*** Opening EXTRACT PROVIDED ***
Inflammatory cGAS-STING Signaling in Age-Related Endothelial Dysfunction
Chronic, unresolved inflammatory signaling is a feature of aging, the result of lingering senescent cells, debris from stressed cells, and other processes. When persistent over time, inflammatory signaling is highly disruptive to cell and tissue function, altering behavior in ways that contribute to a wide variety of pathologies. In the vasculature, this includes atherosclerosis, calcification, loss of compliance in the vascular smooth muscle responsible for contraction and dilation of blood vessels, and a range of more subtle problems, lumped under the heading of endothelial dysfunction, at the inner surface of blood vessels.
Endothelial dysfunction, a leading cause of abnormal vasodilation, is the basis of many cardiovascular diseases. Improving endothelial function has been shown to be beneficial in the prevention and treatment of hypertension and coronary heart disease (CHD). However, to date, little is known about the effects of existing methods on the prevention of endothelial dysfunction. Therefore, exploring the mechanism of endothelial dysfunction may be beneficial in the development of more effective therapeutic targets. Endothelial nitric oxide synthase (eNOS) is a vital enzyme required for NO synthesis in endothelial cells and is the primary regulator of homeostasis and vascular tone. A decline in eNOS expression often leads to increased vascular tension and decreased local blood perfusion, which are responsible for the development of many cardiovascular diseases.
Sterile inflammation has been shown to occur with aging. This type of inflammatory response is due to immune dysfunction and is closely associated with aging-related organ dysfunction. Evidence suggests that the increase in pro-inflammatory factors caused by sterile inflammation reduces vascular eNOS expression and NO production, leading to vasodilation dysfunction and ultimately aging-related cardiovascular diseases. However, the mechanisms involved in the regulation of age-related aseptic inflammation need further exploration.
*** Closing EXTRACT PROVIDED ***
WHAT TO DO »
A – Answer the following about the text on cGAS-STING signaling in endothelial dysfunction, one line per answer:
(i) According to the first paragraph, what does chronic inflammatory signaling in aging result from?
(ii) What does a decline in eNOS expression often lead to?
(iii) What is sterile inflammation said to be due to?
B – Resume the text on cGAS-STING signaling in age-related endothelial dysfunction, picking up after its final sentence.
*** Opening EXTRACTED ENTRIES ***
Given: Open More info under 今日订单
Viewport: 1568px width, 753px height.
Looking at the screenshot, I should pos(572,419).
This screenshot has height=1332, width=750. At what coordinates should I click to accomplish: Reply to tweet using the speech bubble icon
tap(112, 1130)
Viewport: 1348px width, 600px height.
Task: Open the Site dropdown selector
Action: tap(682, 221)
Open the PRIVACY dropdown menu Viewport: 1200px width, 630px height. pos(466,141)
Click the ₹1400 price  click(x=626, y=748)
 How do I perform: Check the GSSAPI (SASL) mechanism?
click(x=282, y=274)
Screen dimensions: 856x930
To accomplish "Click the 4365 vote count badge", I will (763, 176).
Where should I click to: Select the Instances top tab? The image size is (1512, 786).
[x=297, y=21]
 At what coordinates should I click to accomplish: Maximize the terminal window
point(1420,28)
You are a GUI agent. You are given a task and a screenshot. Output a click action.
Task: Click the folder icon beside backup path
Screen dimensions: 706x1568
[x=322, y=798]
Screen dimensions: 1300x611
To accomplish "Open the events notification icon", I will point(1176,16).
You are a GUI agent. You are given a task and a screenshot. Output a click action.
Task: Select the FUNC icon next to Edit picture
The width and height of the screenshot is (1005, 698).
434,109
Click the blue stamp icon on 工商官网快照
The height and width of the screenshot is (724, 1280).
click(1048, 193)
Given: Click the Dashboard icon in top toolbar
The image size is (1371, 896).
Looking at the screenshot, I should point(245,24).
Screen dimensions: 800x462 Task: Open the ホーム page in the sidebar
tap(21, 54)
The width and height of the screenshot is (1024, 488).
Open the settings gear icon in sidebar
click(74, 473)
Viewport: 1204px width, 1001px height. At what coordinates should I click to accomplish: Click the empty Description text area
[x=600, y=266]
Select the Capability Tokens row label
*** Closing EXTRACTED ENTRIES ***
ANSWERS TO EACH TASK »
A –
(i) Lingering senescent cells, debris from stressed cells, and other processes.
(ii) Increased vascular tension and decreased local blood perfusion.
(iii) Immune dysfunction.

B –
The cyclic GMP-AMP synthase (cGAS)-stimulator of interferon genes (STING) pathway is a newly discovered component of the innate immune system. The cGAS acts as a cytoplasmic DNA sensor, and its activation leads to activation of the downstream target STING, and subsequent phosphorylation of interferon regulatory factor 3 (IRF3). The main targets of IRF3 are inflammatory genes such as interferon-β (IFNβ), Ifit1, Ifit2, Ifit3, and MCP-1. Increased transcription of pro-inflammatory cytokines, such as tumor necrosis factor alpha (TNF-α), interleukin-1β (IL-1β) and IL-6 eventually lead to sterile inflammation. Sterile inflammation is similar to inflammation that appears during infection and may be responsible for tissue injury.
A decline in endothelial function, up-regulation of p53, p21, and p16 expression, and activation of the cGAS-STING pathway were observed in aging mice. Inhibition of cGAS was found to improve endothelial function and reverse the increased expression of aging markers. Our in vitro data demonstrated that D-galactose induced a decrease in eNOS expression and cell senescence, which could be partly reversed by cGAS inhibitor, STING inhibitor, siRNA-cGAS and siRNA-STING treatment. Higher expression levels of cGAS, STING, and p-IRF3 were observed in aged human aortic intima tissue compared to young aortic intima tissue. Our study demonstrated that activation of the cGAS-STING pathway played a vital role in aging-related endothelial dysfunction. Thus, the cGAS-STING pathway may be a potential target for the prevention of cardiovascular diseases in the elderly.